Rektor Unair Keluhkan Kampus Merdeka Tak Bebas dari Pemeriksaan
Rektor Universitas Airlangga (Unair) sekaligus Ketua Forum Rektor Indonesia (FRI) periode 2022-2023, Prof Mohammad Nasih menyampaikan keluh kesahnya di depan Presiden Joko Widodo (Jokowi) tentang ketatnya pemeriksaan yang dilakukan BPK.
Menurut Nasih, perguruan tinggi memang memiliki tanggung jawab untuk mengelola dana dengan baik dan transparan.
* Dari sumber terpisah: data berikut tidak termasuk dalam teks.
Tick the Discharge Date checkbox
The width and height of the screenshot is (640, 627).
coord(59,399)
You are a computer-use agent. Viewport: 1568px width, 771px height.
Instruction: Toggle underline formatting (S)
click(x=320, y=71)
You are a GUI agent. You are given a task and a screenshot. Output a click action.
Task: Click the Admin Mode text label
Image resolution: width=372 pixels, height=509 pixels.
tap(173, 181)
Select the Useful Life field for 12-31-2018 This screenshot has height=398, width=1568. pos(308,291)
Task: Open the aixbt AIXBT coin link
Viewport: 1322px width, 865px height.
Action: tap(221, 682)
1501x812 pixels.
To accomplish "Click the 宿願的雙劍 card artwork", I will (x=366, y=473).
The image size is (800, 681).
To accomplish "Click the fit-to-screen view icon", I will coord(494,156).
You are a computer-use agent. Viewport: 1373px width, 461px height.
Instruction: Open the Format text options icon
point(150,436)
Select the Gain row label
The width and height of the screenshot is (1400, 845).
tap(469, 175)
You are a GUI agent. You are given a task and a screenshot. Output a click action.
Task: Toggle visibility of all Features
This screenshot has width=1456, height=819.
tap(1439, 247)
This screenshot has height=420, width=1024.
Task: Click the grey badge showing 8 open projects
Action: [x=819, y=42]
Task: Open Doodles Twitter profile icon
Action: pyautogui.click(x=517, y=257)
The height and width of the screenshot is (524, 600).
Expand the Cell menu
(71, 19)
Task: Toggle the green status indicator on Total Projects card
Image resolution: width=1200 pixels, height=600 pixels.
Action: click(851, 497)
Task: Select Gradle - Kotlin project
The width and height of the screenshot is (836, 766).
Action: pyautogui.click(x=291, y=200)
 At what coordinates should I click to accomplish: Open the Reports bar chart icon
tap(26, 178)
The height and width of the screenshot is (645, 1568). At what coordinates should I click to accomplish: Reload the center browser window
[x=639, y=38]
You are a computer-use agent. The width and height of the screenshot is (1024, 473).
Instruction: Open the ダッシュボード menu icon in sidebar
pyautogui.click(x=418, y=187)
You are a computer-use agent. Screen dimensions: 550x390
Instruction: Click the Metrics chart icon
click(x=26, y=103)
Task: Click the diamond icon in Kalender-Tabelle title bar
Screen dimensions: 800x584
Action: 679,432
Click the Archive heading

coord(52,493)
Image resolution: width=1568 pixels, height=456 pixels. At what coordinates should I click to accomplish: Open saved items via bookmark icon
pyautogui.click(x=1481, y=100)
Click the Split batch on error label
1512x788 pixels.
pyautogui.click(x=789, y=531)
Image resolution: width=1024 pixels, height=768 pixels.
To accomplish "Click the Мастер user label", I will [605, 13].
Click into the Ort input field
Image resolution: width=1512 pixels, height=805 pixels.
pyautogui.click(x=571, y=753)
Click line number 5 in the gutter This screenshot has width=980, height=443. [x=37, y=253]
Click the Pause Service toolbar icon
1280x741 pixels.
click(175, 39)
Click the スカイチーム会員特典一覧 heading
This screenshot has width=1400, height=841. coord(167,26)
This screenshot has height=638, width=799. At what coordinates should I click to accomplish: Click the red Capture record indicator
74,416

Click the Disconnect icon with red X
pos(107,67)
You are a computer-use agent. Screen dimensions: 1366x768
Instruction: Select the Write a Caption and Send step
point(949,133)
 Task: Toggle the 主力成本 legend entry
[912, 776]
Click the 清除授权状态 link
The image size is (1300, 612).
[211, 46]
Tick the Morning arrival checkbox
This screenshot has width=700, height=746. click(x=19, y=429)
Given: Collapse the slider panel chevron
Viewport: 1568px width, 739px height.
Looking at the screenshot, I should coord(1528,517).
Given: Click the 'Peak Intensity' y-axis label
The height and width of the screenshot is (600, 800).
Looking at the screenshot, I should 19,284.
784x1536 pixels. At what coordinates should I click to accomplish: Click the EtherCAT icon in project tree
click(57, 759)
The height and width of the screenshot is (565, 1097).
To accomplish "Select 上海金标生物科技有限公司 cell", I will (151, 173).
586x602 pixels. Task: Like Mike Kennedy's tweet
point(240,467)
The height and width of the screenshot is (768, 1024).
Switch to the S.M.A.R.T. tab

Namun, di sisi lain, pemeriksaan yang terlalu ketat juga bisa menghambat kreativitas dan inovasi yang menjadi salah satu tujuan dari program Merdeka Belajar.
"Kita selama ini masih dihantui, kampus Merdeka ini harusnya tempat berkreasi inovasi, tapi ketika mampu menjual dan hasil penjualannya dilirik oleh Kejaksaan, KPK, hingga BPK," kata Nasih ditemui dalam pembukaan Konvensi XXIX dan Temu Tahunan XXV Forum Rektor Indonesia di Surabaya, Senin, 15 Januari di Graha Unesa.
Menurut Nasih, kejelasan penggunaan dana ini menjadi fokus perhatian dari KPK atau BPK. "Ini harus dibayarkan kemana kalau mau dipakai, modal persediannya, dalam bentuk apa, dan seterusnya. Kita di perguruan tinggi masih menemukan banyak hal. Mohon maaf, ini uneg-uneg kekhawatiran kita semuanya," terangnya.
Ia membandingkan dengan tahun-tahun sebelumnya dimana Pelatihan Pemberdayaan Masyarakat (DAMAS) jauh dari sorotan BPK. Tetapi saat ini kembali dilirik bagaimana ini harus diperiksa.
"Sehingga Januari, Februari, Maret, April, Mei, Juni, Juli penuh dengan pemeriksaan, mulai dari irjen, BPK dan seterusnya. Alhasil kemerdekaannya jadi agak terenggus sedikit karena proses-proses demikian," katanya.
Menurut Nasih, keluhan semacam ini tak hanya dirasakan Perguruan Tinggi Negeri (PTN) tapi juga Perguruan Tinggi Swasta (PTS). Pajaknya terus menjadi incaran pemeriksaan. "Mohon maaf Pak Jokowi. Kita harus tertib, padahal ya pendapatan dosen itu berapa. Pendapatan PTS juga sangat minim, tapi terus diuber-uber pajak, listrik belum pakai tarif sosial, dan lainnya," paparnya.
Bagi Nasih, rasa was-was karena dibayang-bayangi oleh lembaga pemeriksaan keuangan itu, menjadi penghambat akan rasa merdeka belajar yang harus diberikan bagi para mahasiswa. Ia berharap Merdeka Belajar bisa dilanjutkan dengam kondisi kampus yang merdeka.
Terlebih, ujar Nasih, perguruan tinggi harus berkontribusi untuk menyiapkan Indonesia maju yang dipercepat, bukan pada 2045 tetapi 2034 mendatang.
"Jalan menuju Indonesia maju sangat terjal dan Salah satu kunci adanya insan Indonesia sehat, terdidik dan terlatih serta fokusnya ada di dunia pendidikan. Untuk sampai kesana dibutuhkan komitmen kuat, kebersamaan yang masif, dan leadership," ungkap Nasih.
"Kalau pemimpin nasional tidak konkret, ya mohon maaf kami mendukung Pak Jokowi untuk bisa menyiapkan pemimpin yang kuat bagi Indonesia. Yang terbaik harus mendapat kesempatan mengelola atau menjadi dirijen dalam pengembangan bangsa," tambahnya.
Diberitakan sebelumnya, Presiden Jokowi dalam forum rektor juga menyampaikan beberapa poin terkait bekal untuk meraih Indonesia maju pada tahun 2034 mendatang.
Poin-poin tersebut antara lain penambah dana riset bagi perguruan tinggi, mendorong perguruan tinggi untuk aktif mencetak lebih banyak S2 dan S3, serta mendorong mahasiswa Indonesia untuk mempelajari AI dan Robotic.